I did an analysis a few years ago using ComBat adjusted microarray values fed into limma and was wondering if it's acceptable (Maybe not ideal, but informative). We've been able to validate many of these genes since. I've since read that when using limma with a ComBat modified matrix, the batch covariate should still be used in the subsequent limma design.
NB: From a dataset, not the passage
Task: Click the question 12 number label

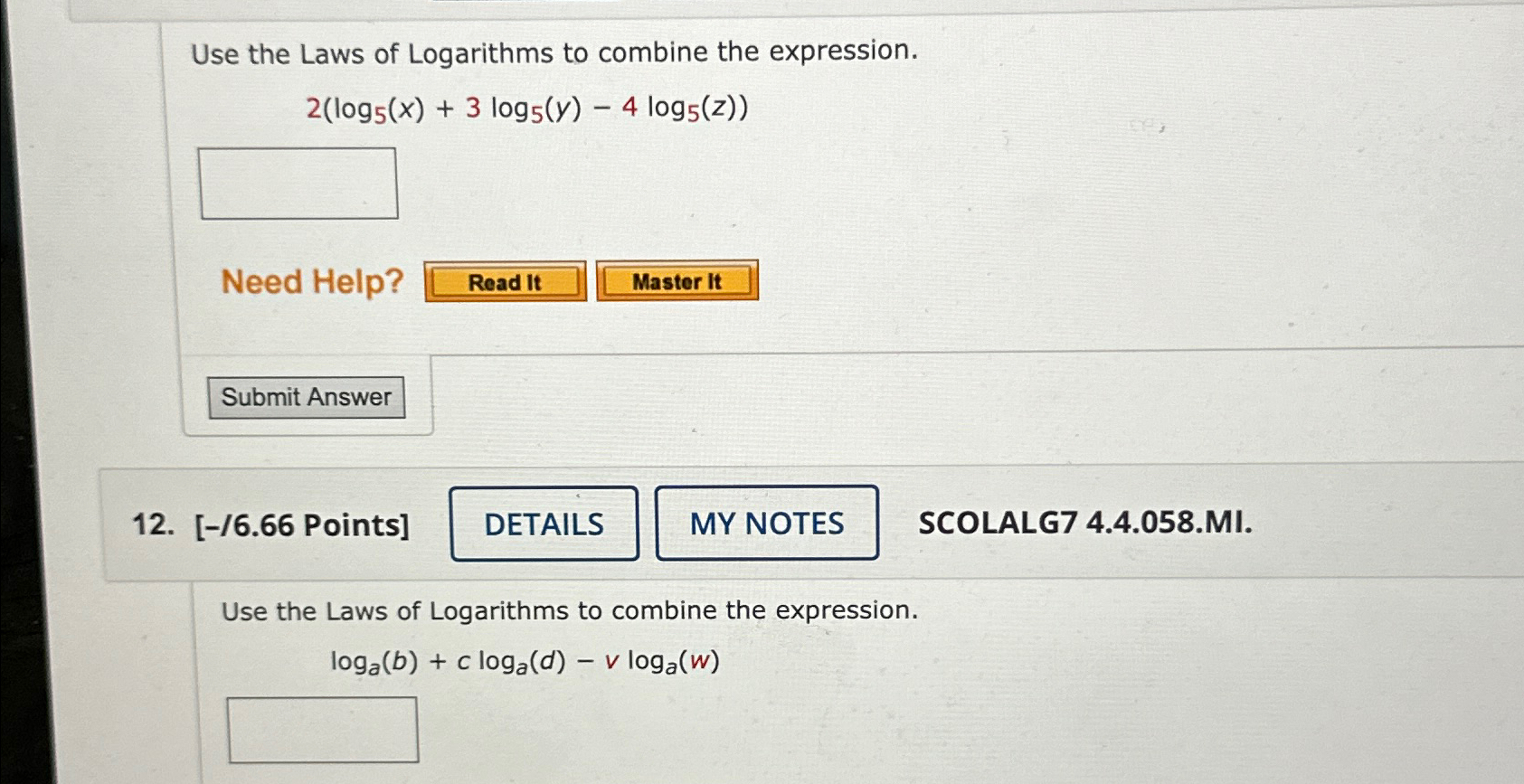Action: [153, 524]
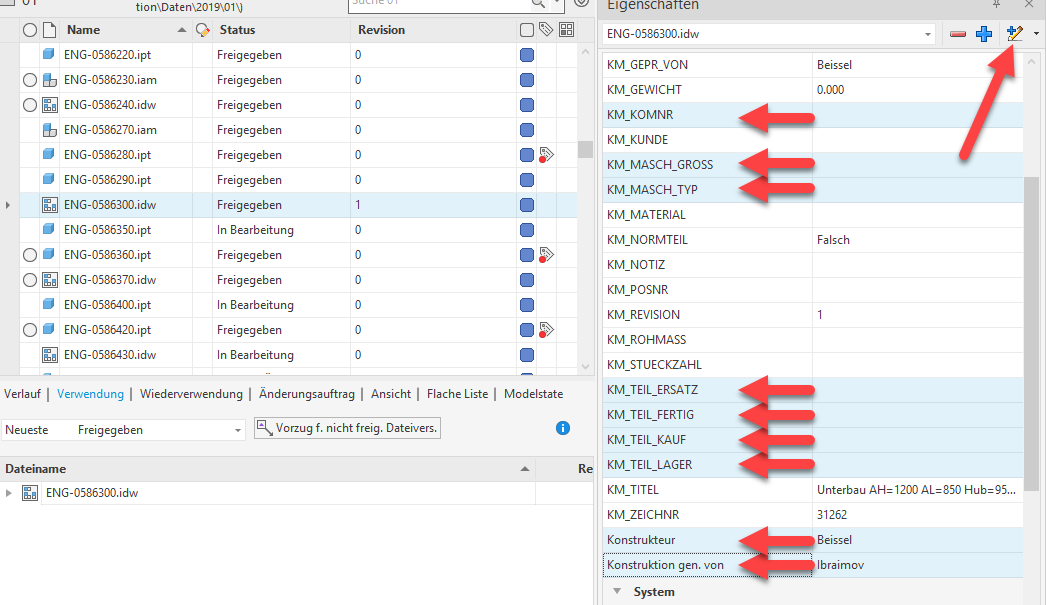Switch to the Verlauf tab
The height and width of the screenshot is (605, 1046).
[22, 394]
I did not do that here however, duplicateCorrelation was used on SampleID which is nested within Batch. Does this possibly serve a similar purpose without also putting Batch in design on top of duplicateCorrelation of SampleID? My code follows:
> SampleTable Sample SampleID Batch Treatment 1 A_Tx1 A Batch1 Tx1 5 B_Tx1 B Batch1 Tx1 9 C_Tx1 C Batch2 Tx1 13 D_Tx1 D Batch2 Tx1 2 A_Tx2 A Batch1 Tx2 6 B_Tx2 B Batch1 Tx2 10 C_Tx2 C Batch2 Tx2 14 D_Tx2 D Batch2 Tx2 3 A_Tx3 A Batch1 Tx3 7 B_Tx3 B Batch1 Tx3 11 C_Tx3 C Batch2 Tx3 15 D_Tx3 D Batch2 Tx3 4 A_Tx4 A Batch1 Tx4 8 B_Tx4 B Batch1 Tx4 12 C_Tx4 C Batch2 Tx4 16 D_Tx4 D Batch2 Tx4 modcombat = model.matrix(~1, data=SampleTable) ### Treatment could be included here alternatively combat_edata = ComBat(dat=edata, batch=SampleTable$Batch, mod=modcombat, par.prior=TRUE, prior.plots=FALSE) design <- model.matrix(~0+SampleTable$Treatment) corfit <- duplicateCorrelation(combat_edata,design,block=SampleTable$SampleID) fitV <- lmFit(combat_edata, design, block=SampleTable$SampleID, cor=corfit$consensus.correlation) fitV <- eBayes(fitV) fitV2 <- eBayes(contrasts.fit(fitV, contrasts = c(1,0,-1,0))) sig <- topTable(fitV2, coef = 1 , number = 10000000, p.value = 0.05)
Running it with Batch included in the design in addition to duplicateCorrelation on SampleID produces similar gene lists with the provided code.
Venn Diagram: https://ibb.co/fDLQ7MP
Is this a non-incorrect approach? Thanks!